**MATERIAL TO PROCESS**.
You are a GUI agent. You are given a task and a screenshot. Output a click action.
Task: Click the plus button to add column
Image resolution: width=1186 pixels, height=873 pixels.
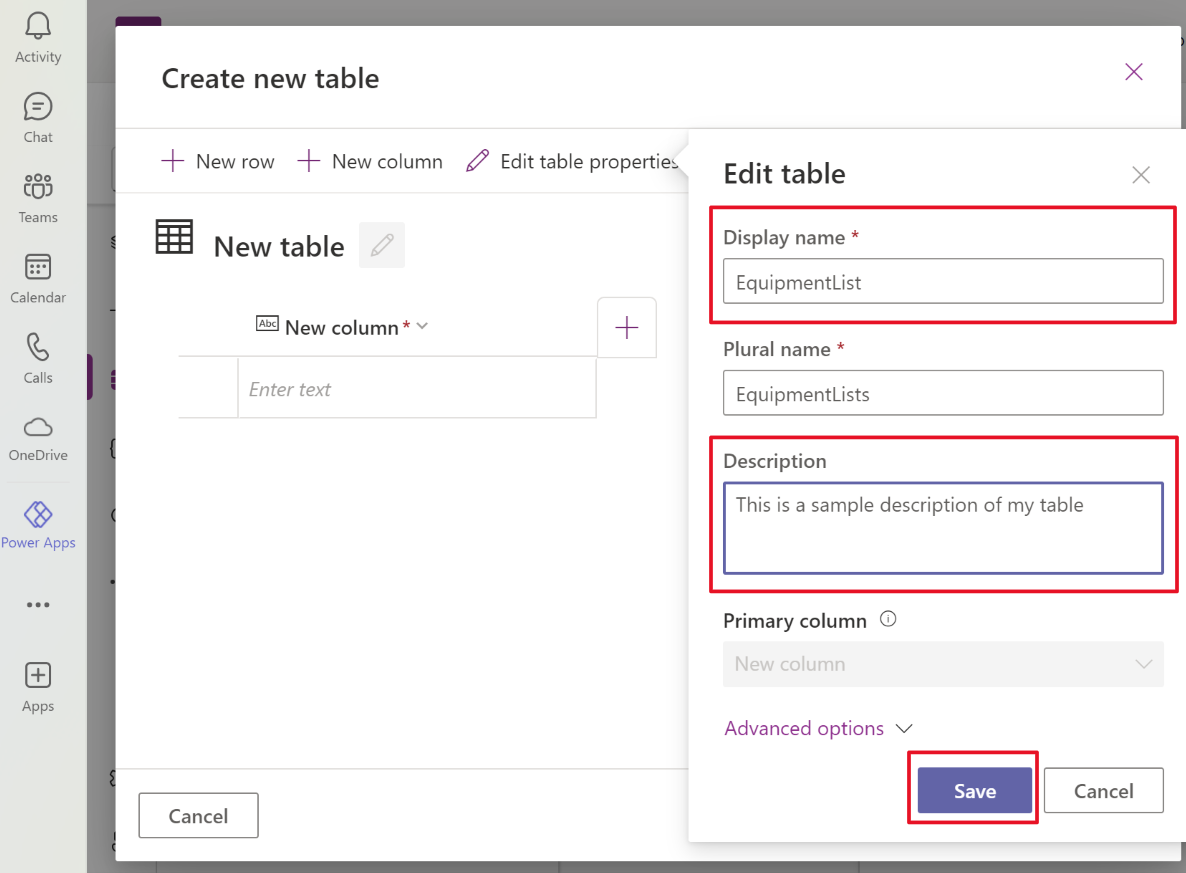[x=627, y=327]
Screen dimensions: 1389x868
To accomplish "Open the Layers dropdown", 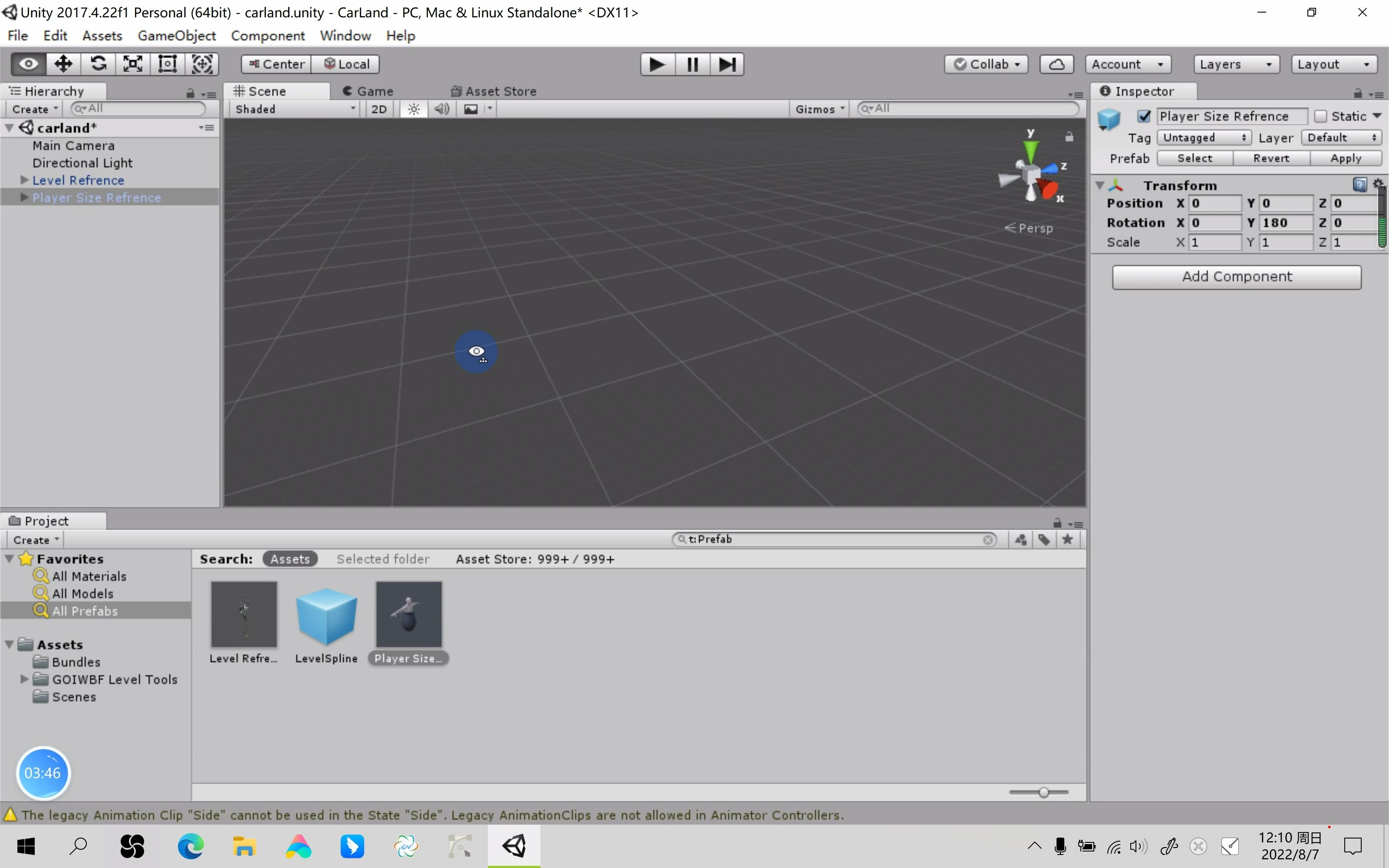I will [1236, 64].
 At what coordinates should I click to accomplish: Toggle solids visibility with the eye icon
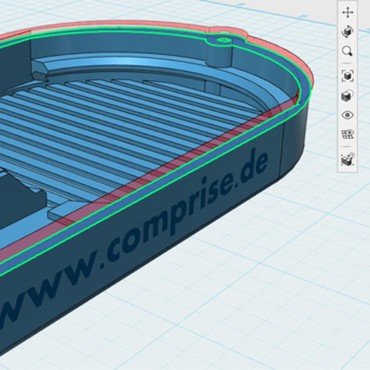pos(347,115)
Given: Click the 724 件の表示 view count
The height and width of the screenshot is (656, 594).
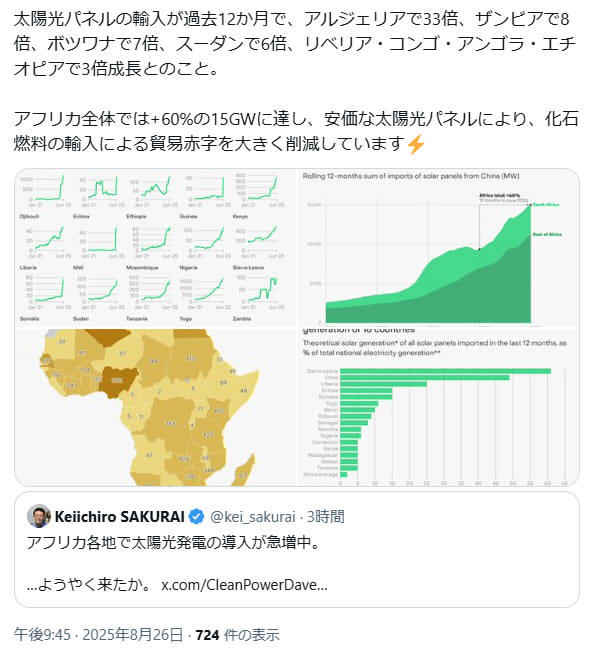Looking at the screenshot, I should 237,635.
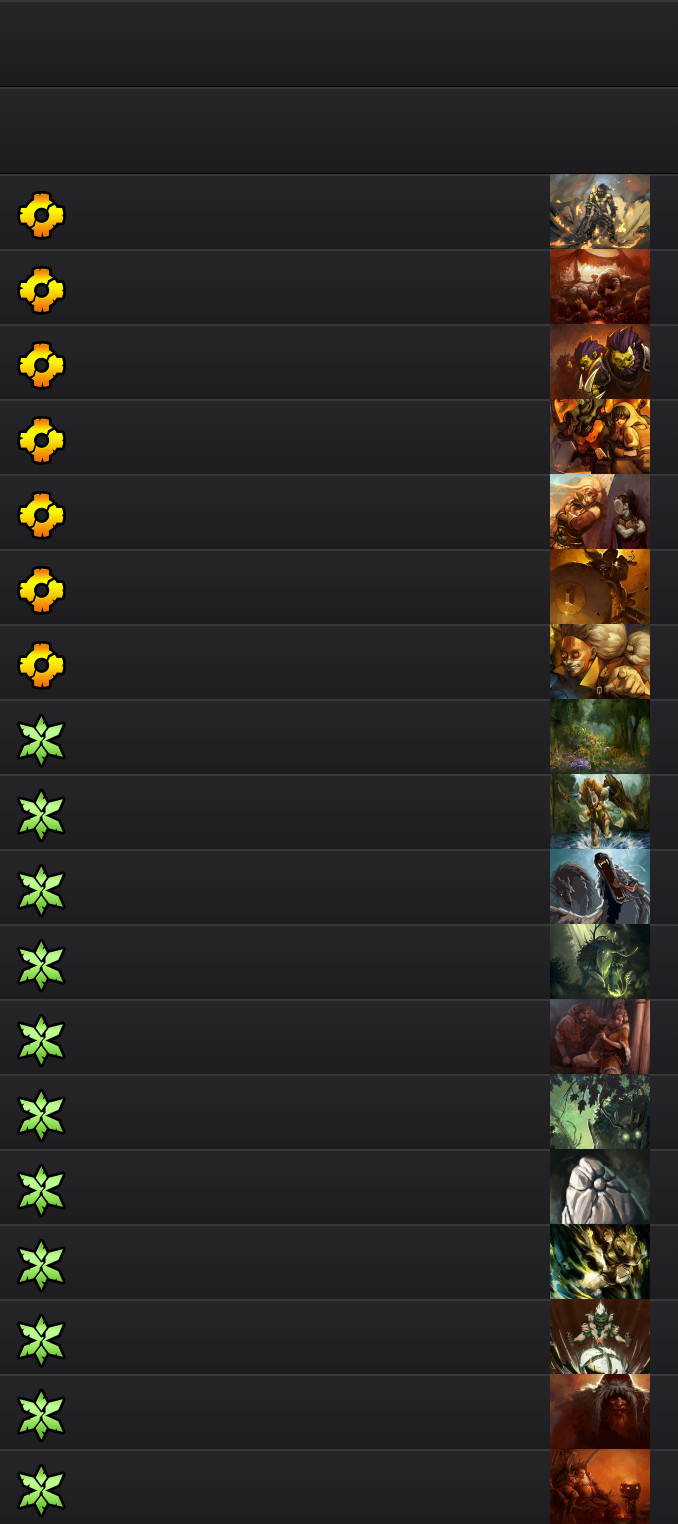The height and width of the screenshot is (1524, 678).
Task: Select the leaf icon by the red-bearded giant card
Action: click(x=41, y=1413)
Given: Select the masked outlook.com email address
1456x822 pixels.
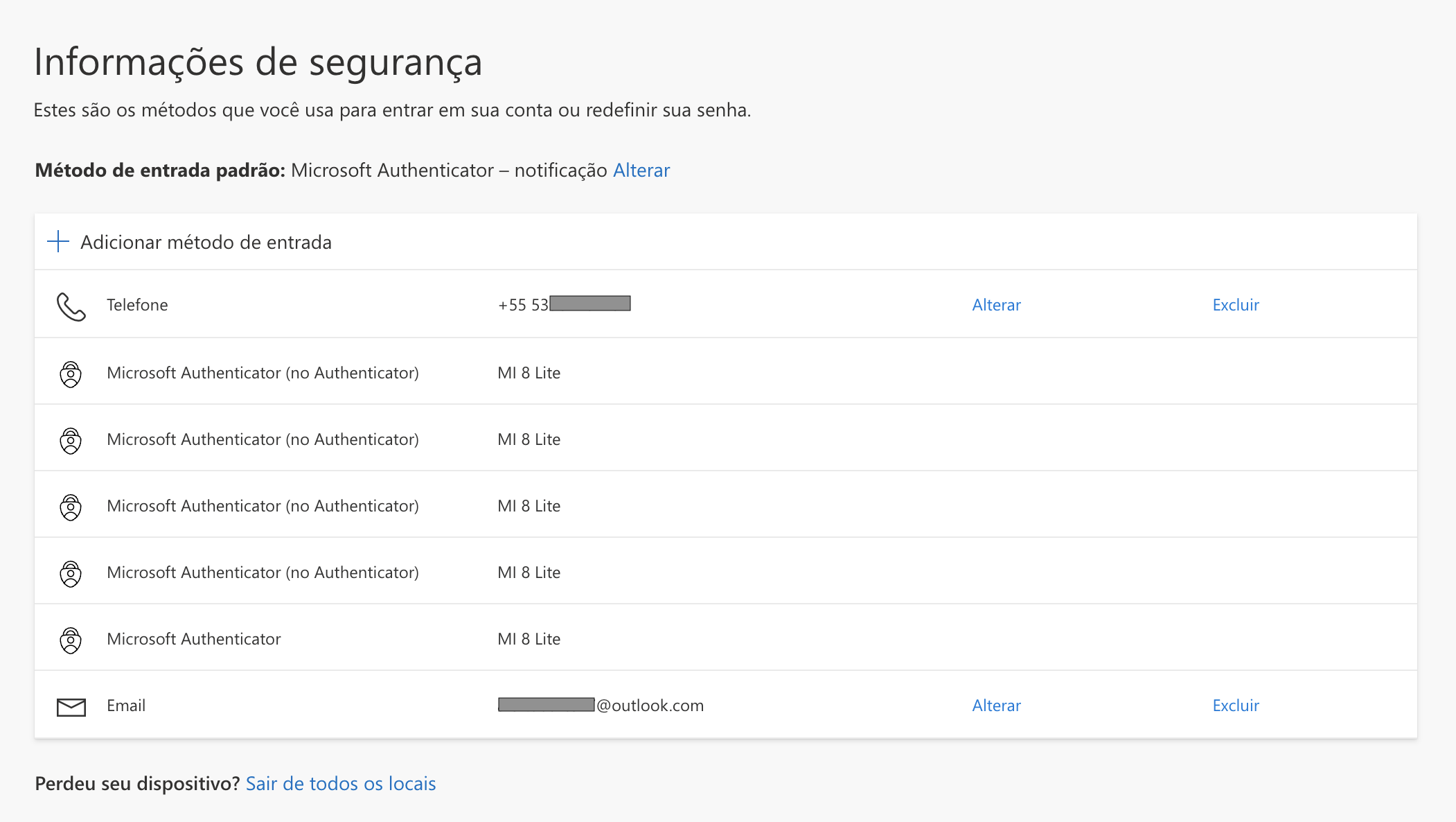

**WORK REQUIRED**.
Count the lines in the entries above that contain the string "icon", matching case exactly. Reply with the number alone.

**ANSWER TO THE PROBLEM**.
2